(TASK PROMPT) Every line in the material below that includes "extension" should be copied.
=======
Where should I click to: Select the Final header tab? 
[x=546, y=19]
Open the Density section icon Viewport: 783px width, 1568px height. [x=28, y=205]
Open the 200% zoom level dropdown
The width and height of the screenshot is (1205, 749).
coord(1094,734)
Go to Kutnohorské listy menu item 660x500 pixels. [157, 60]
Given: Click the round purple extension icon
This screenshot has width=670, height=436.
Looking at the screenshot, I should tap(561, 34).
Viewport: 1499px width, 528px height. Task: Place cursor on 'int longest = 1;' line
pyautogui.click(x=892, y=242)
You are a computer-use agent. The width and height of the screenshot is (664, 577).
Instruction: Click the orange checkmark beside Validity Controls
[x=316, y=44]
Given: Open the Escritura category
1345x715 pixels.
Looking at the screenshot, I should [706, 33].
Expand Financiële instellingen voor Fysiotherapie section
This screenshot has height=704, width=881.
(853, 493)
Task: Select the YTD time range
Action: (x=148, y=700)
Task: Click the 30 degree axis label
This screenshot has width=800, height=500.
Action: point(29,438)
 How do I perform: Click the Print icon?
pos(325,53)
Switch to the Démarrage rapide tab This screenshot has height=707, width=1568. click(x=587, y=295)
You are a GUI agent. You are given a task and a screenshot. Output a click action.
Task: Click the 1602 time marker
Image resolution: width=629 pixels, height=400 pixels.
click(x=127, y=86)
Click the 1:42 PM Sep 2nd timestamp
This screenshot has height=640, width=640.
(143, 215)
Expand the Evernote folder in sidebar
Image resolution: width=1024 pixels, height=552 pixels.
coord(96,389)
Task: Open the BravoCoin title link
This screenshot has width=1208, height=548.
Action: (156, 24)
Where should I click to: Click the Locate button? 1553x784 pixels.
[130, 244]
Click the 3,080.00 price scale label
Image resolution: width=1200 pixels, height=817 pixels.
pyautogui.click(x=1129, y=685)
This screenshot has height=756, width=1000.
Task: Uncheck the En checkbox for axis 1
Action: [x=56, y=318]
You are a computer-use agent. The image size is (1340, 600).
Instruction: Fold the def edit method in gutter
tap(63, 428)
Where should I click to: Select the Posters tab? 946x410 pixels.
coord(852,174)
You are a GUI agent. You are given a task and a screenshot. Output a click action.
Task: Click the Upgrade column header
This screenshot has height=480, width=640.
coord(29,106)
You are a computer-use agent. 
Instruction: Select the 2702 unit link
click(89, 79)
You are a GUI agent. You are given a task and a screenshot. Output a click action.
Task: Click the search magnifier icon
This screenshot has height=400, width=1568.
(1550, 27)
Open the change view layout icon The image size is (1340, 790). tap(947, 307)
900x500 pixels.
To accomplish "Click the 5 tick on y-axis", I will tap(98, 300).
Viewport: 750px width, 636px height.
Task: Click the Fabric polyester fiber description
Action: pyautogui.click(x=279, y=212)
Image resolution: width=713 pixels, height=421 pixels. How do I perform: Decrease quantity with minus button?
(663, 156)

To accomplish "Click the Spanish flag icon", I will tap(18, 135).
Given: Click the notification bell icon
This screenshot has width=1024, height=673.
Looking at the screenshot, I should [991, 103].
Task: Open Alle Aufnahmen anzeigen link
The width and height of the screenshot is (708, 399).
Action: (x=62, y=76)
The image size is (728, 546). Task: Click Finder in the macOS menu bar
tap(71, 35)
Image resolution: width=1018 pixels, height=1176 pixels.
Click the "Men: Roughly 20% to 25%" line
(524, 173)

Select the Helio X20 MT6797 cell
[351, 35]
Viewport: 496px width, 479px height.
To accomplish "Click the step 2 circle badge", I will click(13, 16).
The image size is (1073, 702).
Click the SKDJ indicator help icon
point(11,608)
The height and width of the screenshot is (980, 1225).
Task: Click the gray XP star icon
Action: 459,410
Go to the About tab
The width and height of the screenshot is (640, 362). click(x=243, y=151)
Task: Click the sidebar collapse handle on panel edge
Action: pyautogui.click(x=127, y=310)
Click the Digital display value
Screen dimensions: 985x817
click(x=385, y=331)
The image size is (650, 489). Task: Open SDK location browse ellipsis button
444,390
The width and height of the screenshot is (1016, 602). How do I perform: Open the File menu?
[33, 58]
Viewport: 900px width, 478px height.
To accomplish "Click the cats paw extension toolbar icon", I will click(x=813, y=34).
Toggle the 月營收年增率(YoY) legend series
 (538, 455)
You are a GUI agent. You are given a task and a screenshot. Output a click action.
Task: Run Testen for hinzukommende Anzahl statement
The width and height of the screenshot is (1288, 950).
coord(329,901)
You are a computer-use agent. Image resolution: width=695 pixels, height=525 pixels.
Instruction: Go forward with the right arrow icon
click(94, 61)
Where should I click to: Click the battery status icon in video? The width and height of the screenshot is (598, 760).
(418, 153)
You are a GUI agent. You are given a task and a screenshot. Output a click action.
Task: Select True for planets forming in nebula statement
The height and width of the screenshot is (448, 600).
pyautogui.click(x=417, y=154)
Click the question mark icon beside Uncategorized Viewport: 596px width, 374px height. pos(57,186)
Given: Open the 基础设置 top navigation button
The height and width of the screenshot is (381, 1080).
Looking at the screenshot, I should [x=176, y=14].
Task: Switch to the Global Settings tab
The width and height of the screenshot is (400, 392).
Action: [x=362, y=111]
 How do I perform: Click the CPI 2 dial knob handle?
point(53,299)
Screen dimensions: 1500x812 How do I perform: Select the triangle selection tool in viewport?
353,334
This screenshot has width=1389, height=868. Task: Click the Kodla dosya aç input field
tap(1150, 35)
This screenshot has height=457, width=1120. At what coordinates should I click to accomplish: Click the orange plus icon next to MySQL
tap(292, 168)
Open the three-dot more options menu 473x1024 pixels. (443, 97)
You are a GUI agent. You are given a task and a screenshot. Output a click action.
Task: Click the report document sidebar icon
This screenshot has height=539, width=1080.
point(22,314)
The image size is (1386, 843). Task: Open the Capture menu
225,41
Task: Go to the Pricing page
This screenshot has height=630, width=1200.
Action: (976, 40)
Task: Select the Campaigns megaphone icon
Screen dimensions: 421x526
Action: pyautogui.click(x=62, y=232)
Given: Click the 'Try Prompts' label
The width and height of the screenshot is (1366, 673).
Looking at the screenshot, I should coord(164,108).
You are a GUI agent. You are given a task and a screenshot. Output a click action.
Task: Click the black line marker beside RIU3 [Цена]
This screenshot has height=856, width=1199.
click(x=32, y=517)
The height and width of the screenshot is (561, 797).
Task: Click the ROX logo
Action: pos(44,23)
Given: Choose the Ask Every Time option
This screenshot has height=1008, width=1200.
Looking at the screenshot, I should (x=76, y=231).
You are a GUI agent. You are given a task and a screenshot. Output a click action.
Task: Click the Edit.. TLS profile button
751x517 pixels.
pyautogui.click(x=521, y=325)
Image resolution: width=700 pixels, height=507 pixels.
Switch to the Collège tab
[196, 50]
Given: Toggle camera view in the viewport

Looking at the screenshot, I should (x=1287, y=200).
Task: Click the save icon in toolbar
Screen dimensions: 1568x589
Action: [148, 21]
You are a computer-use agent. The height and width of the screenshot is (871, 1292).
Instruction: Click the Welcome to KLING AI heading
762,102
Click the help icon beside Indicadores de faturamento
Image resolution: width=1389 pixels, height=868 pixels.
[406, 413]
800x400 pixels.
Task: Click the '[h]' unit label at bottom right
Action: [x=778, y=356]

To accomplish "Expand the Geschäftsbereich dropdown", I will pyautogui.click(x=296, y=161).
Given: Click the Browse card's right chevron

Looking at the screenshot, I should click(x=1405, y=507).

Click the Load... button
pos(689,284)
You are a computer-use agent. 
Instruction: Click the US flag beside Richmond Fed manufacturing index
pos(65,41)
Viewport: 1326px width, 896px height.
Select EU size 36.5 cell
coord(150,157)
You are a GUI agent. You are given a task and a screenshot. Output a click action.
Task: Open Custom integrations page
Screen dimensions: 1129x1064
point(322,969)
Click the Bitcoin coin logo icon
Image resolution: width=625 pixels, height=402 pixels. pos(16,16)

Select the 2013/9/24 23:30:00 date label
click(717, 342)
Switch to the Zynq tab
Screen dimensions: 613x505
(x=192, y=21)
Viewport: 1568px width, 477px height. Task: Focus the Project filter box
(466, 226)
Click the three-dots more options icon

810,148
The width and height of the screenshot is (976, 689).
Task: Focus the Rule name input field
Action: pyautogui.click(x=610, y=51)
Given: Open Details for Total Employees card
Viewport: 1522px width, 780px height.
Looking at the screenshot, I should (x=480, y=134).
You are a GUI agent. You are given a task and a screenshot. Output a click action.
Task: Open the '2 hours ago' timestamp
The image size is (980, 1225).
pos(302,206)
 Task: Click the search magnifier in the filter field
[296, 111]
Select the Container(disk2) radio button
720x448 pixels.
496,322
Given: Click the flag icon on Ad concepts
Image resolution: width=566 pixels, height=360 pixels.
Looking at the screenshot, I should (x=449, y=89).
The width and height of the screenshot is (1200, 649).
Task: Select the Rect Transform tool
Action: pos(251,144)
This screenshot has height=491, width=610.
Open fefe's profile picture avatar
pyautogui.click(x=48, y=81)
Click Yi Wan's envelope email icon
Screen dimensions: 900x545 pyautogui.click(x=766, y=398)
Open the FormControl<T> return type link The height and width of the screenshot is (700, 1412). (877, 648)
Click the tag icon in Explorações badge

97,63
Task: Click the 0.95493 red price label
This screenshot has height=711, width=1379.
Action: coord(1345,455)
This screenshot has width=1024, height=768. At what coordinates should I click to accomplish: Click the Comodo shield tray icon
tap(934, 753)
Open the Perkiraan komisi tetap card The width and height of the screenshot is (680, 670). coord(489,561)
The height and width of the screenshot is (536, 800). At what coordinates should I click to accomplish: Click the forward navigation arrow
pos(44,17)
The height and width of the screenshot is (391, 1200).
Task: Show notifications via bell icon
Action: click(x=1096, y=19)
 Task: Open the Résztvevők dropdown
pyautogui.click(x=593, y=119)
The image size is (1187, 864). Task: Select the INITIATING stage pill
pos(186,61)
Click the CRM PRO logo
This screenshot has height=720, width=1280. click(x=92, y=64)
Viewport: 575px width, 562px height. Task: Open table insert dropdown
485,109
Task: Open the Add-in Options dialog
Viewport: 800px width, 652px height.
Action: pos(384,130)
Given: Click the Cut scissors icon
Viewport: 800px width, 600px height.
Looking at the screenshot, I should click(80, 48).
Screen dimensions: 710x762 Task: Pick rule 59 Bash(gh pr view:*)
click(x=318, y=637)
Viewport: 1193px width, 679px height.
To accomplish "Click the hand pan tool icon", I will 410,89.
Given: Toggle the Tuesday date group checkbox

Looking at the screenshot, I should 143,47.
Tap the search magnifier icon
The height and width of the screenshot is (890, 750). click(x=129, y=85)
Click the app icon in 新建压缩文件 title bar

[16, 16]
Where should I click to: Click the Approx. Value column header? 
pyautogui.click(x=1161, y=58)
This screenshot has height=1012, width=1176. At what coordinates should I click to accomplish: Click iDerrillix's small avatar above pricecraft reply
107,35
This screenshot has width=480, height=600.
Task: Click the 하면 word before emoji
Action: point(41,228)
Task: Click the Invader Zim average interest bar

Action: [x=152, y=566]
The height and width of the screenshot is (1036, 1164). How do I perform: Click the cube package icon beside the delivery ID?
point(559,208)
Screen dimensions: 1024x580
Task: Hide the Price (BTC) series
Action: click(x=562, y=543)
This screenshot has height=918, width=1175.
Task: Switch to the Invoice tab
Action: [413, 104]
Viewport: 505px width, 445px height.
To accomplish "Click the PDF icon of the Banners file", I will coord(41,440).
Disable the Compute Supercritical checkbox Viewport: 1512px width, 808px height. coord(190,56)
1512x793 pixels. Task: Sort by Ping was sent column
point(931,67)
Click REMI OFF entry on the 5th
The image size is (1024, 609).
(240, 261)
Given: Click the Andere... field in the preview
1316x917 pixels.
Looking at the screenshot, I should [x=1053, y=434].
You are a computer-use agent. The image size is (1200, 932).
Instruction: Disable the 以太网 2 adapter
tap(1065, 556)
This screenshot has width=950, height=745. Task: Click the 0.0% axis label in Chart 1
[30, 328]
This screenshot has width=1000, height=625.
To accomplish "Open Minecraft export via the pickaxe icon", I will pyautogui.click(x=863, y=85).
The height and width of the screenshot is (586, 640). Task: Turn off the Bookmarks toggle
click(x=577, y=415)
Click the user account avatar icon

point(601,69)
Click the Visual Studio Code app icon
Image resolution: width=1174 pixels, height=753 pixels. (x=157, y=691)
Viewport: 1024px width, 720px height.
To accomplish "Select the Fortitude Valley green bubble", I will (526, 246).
=======
(SOLUTION TO THE EXERCISE)
Given: Click the round purple extension icon
To accomplish "Click the cats paw extension toolbar icon", I will click(x=813, y=34).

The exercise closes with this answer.